Treasury yields fell on Tuesday as markets awaited the release of October’s producer price index figures and digested U.S. Federal Reserve speaker commentary.
At around 4:20 a.m. ET, the yield on the benchmark 10-year Treasury was down by around three basis points to 3.8367%. The 2-year Treasury yield was last at 4.3677% after declining by four basis points.
Yields and prices have an inverted relationship. One basis point is equivalent to 0.01%.
Traders looked ahead to the latest PPI figures which are due later in the day. The PPI reflects wholesale inflation by measuring how prices paid to producers for goods and services develop.

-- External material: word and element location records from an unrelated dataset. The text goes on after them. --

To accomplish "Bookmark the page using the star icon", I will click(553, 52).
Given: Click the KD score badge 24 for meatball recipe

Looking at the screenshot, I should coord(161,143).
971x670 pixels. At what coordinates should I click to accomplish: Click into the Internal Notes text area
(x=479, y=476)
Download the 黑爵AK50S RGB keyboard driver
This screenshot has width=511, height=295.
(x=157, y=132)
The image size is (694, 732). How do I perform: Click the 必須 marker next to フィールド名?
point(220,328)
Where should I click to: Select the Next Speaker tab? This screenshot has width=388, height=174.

Markets are hoping that the data will provide more clarity on whether overall inflation is cooling, after consumer inflation figures released on Thursday hinted at this.
Fed Governor Christopher Waller suggested on Monday that last week’s data was only part of the bigger picture and other data points would have to be considered before drawing any conclusions.
He also indicated that the Fed would consider slowing rate hikes, but a pause to them is not imminent.
Federal Reserve Vice Chair Lael Brainard also hinted at a potential slowdown of rate hikes in remarks made on Monday.
Investors have been following Fed speaker comments closely as uncertainty about the central bank’s future policy and concerns about the pace of rate hikes leading the U.S economy into a recession have continued.